### WHAT TO WORK ON
Please identify every line in the material below that contains the string "text", and copy each of those lines.

### Stored records

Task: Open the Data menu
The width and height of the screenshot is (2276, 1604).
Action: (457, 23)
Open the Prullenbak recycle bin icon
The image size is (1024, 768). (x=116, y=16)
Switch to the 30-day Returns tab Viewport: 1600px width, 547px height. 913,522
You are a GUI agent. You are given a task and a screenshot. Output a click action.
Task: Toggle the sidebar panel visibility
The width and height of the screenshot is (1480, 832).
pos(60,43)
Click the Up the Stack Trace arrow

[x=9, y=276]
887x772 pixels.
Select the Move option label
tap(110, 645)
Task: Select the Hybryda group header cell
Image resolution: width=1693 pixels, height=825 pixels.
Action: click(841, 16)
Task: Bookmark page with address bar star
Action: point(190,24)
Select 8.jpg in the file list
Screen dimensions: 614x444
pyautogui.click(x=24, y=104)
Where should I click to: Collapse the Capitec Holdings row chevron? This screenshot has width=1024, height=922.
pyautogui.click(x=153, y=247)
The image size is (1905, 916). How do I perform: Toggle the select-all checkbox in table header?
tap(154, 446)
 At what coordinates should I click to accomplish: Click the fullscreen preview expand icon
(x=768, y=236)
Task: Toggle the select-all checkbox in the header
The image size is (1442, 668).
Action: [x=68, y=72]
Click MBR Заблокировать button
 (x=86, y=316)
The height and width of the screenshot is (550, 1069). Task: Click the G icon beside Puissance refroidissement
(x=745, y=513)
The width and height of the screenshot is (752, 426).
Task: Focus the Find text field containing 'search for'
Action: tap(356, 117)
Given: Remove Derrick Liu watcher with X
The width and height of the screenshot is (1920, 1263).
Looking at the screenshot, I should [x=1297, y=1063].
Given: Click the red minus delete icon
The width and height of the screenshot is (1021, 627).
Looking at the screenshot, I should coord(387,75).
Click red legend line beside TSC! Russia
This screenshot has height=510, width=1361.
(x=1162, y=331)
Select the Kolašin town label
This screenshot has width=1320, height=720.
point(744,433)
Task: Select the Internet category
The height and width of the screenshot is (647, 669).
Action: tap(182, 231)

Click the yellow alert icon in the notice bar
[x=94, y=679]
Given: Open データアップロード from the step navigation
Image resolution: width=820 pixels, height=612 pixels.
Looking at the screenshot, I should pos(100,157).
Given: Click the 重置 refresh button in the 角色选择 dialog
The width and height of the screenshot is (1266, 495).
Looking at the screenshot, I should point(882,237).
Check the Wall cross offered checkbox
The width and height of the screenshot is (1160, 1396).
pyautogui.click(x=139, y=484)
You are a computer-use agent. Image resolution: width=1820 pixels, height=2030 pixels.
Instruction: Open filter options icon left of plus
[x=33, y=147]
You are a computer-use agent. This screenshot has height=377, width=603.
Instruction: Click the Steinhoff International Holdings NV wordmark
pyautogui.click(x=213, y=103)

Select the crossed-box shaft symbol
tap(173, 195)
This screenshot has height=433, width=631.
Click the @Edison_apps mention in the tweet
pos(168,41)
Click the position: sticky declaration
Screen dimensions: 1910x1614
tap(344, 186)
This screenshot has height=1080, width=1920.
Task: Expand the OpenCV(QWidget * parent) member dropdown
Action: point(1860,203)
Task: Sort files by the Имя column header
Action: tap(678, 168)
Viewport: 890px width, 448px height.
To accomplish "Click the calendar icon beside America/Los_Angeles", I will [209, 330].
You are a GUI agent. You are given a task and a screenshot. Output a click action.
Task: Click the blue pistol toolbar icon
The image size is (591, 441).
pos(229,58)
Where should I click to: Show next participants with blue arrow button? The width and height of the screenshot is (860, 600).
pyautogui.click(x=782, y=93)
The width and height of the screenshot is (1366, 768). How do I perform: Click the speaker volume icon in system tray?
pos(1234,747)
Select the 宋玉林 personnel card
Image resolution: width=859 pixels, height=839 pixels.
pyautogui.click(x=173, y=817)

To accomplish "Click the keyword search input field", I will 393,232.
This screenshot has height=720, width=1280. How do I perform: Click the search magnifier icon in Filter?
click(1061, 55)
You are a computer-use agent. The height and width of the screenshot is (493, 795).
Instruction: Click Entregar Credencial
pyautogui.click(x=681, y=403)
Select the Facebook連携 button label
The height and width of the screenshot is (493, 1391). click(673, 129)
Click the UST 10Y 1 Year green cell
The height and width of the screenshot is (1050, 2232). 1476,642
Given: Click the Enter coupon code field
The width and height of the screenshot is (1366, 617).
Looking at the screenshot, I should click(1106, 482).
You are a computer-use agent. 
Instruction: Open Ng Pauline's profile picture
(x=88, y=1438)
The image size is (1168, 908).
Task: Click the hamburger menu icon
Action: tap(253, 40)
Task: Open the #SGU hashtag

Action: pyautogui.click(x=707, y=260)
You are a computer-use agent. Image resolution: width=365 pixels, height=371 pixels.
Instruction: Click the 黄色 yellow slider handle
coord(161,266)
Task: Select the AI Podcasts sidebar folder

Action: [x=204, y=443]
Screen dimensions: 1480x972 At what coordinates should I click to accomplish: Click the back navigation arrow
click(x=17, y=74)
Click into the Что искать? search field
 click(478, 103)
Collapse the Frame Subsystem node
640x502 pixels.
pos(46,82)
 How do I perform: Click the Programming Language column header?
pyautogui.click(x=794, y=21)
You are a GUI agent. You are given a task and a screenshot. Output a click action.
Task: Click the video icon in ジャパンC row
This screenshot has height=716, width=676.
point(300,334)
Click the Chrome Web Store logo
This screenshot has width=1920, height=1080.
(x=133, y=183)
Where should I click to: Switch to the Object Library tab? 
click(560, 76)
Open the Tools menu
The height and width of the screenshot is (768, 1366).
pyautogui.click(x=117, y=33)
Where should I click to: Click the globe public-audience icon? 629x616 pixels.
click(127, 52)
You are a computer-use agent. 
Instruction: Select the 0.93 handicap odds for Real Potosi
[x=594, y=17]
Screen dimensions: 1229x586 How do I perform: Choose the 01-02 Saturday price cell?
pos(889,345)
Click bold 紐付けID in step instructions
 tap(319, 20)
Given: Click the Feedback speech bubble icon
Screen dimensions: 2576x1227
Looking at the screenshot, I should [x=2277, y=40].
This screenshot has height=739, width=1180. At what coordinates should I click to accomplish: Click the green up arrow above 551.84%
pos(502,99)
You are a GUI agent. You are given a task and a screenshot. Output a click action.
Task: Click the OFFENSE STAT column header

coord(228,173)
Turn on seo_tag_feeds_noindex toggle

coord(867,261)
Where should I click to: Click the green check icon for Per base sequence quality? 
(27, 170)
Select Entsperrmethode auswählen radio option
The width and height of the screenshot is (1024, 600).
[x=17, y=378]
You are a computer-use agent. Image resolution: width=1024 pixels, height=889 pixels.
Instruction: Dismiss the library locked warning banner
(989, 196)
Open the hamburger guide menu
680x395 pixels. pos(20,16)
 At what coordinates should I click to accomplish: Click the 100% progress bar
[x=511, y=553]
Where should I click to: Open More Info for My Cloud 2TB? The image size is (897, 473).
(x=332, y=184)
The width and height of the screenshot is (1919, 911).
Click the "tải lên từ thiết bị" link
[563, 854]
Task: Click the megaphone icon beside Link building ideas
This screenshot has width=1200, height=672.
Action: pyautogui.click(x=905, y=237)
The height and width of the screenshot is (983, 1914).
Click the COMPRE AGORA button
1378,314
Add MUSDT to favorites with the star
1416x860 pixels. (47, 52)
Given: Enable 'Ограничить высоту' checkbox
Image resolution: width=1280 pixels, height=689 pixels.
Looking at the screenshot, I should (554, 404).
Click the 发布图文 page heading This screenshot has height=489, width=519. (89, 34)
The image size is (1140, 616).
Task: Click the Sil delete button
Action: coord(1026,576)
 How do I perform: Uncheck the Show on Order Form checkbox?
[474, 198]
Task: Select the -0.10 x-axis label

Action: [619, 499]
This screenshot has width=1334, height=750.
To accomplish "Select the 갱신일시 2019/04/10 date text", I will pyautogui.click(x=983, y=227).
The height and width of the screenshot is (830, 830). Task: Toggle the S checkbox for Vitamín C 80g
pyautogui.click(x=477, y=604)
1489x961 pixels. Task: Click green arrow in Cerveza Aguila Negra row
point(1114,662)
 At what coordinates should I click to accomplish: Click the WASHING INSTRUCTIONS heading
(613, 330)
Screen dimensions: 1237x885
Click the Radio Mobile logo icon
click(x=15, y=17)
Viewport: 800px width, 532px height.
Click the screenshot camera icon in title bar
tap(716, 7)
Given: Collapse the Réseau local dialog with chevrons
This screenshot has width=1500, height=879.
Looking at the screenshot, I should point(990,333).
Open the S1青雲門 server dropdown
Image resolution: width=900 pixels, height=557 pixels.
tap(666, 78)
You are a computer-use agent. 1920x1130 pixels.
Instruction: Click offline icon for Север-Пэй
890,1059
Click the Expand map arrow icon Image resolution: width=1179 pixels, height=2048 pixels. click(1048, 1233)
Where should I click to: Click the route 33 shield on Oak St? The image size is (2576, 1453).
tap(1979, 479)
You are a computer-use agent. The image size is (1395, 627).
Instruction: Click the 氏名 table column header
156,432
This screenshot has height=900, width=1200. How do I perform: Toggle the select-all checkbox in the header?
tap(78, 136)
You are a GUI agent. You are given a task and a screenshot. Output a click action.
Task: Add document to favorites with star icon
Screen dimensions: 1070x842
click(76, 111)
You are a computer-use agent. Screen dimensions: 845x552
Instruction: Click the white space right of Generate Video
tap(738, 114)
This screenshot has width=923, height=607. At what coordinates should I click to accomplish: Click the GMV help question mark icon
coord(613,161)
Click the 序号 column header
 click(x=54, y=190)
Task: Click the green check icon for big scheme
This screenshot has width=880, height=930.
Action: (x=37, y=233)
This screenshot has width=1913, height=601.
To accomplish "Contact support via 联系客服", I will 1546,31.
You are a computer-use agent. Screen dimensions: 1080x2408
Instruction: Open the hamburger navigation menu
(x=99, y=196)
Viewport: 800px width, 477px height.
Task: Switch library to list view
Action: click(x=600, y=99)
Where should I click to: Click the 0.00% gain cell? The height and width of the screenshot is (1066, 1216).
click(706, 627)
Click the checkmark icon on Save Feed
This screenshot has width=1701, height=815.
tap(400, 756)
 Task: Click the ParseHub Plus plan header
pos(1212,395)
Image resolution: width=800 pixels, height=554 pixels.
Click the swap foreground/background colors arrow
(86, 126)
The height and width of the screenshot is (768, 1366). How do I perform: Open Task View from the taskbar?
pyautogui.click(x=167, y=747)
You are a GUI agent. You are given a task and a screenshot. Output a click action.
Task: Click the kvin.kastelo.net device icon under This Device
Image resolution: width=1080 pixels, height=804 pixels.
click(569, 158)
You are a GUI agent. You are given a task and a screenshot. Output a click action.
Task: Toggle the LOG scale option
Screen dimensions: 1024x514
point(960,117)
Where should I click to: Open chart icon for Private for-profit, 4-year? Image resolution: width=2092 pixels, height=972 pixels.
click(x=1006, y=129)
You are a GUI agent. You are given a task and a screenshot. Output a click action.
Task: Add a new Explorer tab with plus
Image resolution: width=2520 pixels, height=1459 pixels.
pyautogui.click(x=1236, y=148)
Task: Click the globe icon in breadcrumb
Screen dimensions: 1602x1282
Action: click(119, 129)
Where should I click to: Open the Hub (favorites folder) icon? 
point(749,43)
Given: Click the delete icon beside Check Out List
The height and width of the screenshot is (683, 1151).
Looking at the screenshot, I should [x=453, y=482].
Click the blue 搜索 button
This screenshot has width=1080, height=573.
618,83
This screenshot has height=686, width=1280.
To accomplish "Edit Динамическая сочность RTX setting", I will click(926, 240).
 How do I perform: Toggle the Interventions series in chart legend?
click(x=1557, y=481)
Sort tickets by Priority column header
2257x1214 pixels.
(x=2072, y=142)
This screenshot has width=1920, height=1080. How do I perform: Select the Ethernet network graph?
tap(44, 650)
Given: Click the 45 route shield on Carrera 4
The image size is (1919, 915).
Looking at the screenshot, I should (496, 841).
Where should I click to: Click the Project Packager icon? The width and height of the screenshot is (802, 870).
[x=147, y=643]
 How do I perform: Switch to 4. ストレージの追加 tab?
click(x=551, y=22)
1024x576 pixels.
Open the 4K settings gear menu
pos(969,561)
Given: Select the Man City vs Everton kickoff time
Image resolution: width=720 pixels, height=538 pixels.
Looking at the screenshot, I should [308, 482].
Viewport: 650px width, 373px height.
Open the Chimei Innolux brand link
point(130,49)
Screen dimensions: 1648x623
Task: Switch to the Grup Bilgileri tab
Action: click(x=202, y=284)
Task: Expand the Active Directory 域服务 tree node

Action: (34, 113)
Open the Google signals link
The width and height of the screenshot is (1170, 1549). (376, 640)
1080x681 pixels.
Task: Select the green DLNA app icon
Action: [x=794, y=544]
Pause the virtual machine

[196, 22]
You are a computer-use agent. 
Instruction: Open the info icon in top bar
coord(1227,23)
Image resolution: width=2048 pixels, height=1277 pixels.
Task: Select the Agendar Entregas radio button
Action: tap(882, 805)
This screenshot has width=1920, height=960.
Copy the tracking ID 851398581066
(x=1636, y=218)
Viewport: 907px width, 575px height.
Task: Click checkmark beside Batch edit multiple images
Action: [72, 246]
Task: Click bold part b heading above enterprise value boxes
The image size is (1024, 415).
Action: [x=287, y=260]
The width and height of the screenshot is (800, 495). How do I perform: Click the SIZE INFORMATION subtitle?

### THE REPLY
Task: Focus the Find text field containing 'search for'
To accomplish "Select the 갱신일시 2019/04/10 date text", I will pyautogui.click(x=983, y=227).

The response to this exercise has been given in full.